FCC chair Martin announced in January that the Commission would investigate Comcast's actions, while the company scrambled to polish its image through cutting deals with BitTorrent and Vonage to work with them on new network management practices.
Net neutrality has been a divisive issue at the FCC, with the Democratic commissioners urging strong penalties for ISPs that block customers' access to Web sites and codified principles protecting the right to an open Internet. The Republican commissioners have generally preferred a more laissez-faire approach, advocating that any problems should be dealt with using existing law, rather than creating new laws before the problem can be fully examined.
But Martin has also distinguished himself as being exceptionally friendly to telecom companies such as AT&T; and Verizon, who have challenged the cable industry by offering their own combinations of high-speed Internet, phone, and television services. Martin has aggressively pursued new regulations against the cable industry and in favor of the telecom sector, ostensibly to lower prices and offer more choices for consumers. The benefits have largely been yet to materialize.
Supporters of the ruling defended Martin's decision. "I think it's unfair to say Martin is anti-consumer," said Gigi Sohn of Public Knowledge on the Free Press conference call. "He's unpredictable. Some things he's with us on, others he's against us, which is good, coming from this administration."
Sohn noted the significance of an official of the Bush administration ruling against Comcast, given its historically anti-regulatory stances. "I've been in telecommunications and business policy for over twenty years," Sohn said, "and this is the most significant decision I've seen in twenty years."

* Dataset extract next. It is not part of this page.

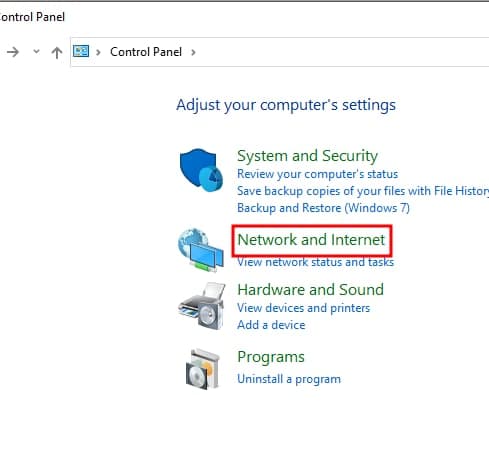
Task: Open Backup and Restore (Windows 7)
Action: tap(323, 208)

"[Martin's] decision is very pro-business," Ammori said. "The decision favors innovation, whereas a decision that would enable companies like Comcast to block content is very anti-business and anti-innovation."

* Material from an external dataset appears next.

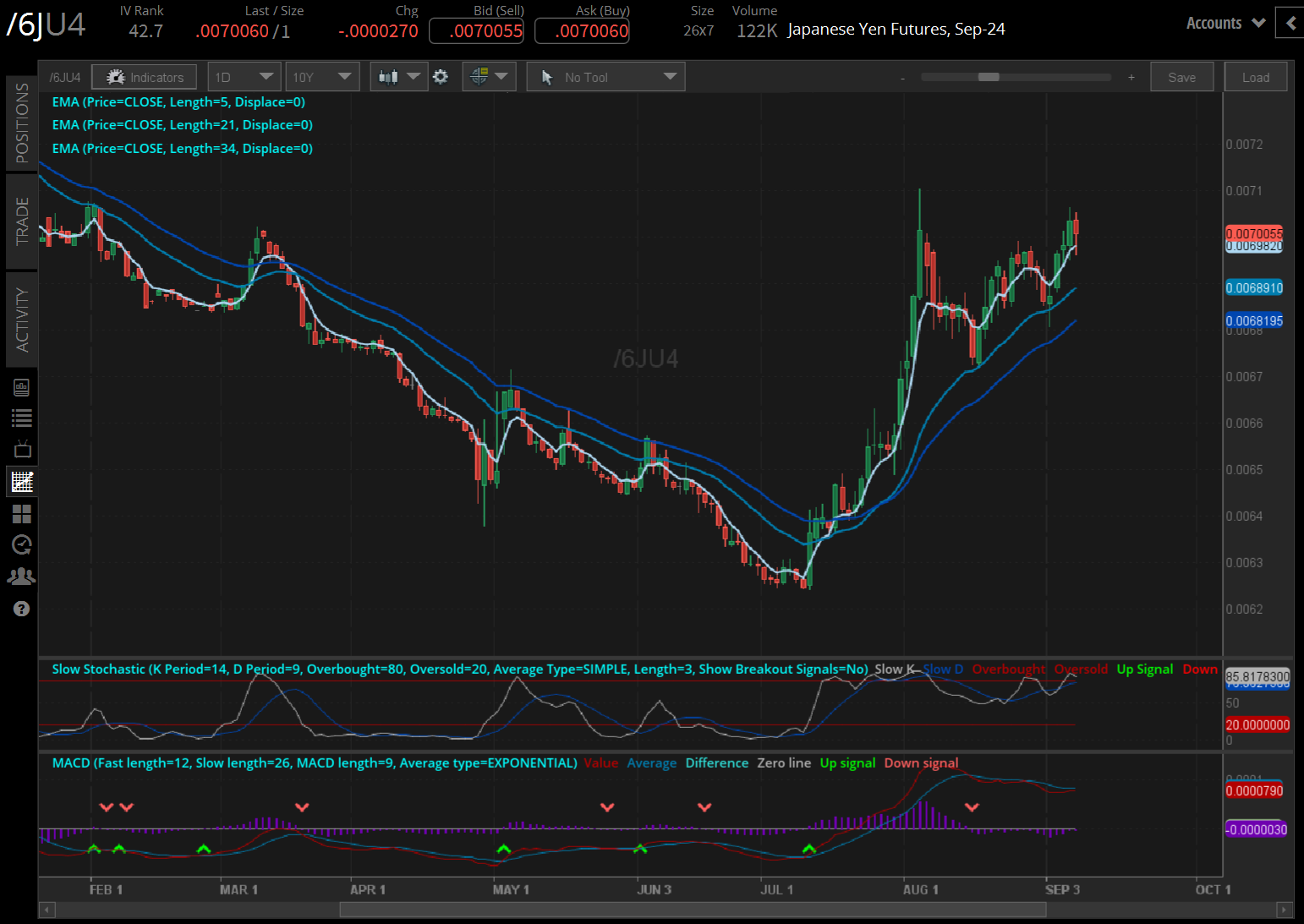Click the zoom in plus sign
This screenshot has height=924, width=1304.
tap(1131, 78)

Both supporters and opponents of the ruling said the door was now open for possible legislation that would codify the principles of net neutrality into law. Lawrence Spiwak of the Phoenix Center said that the ruling demonstrated that "the FCC was the appropriate agency to handle these issues, and additional legislation would be unnecessary."
Ammori said that Congressional legislation would help solidify the decision and grant it the advantage of incumbency. Several bills are pending in both the Senate and House that would use various means to prevent companies from blocking users' access to content and investigating cases when it does occur.
The issue of Internet providers increasingly using "metered" or "pay-as-you-go" broadband as an alternative to shaping traffic was brought up in the wake of the ruling, with opponents saying that without the ability to control Internet users' access, more companies would switch to metered plans in order to prevent congestion.
Sohn said that was "a false choice," and not the case in countries with more advanced and pervasive broadband penetration than the U.S. has. "Today's bandwith hog is tomorrow's normal bandwith user," Sohn said. "Companies that say they'll be using metered broadband need to stop making excuses and build out their networks to prevent congestion."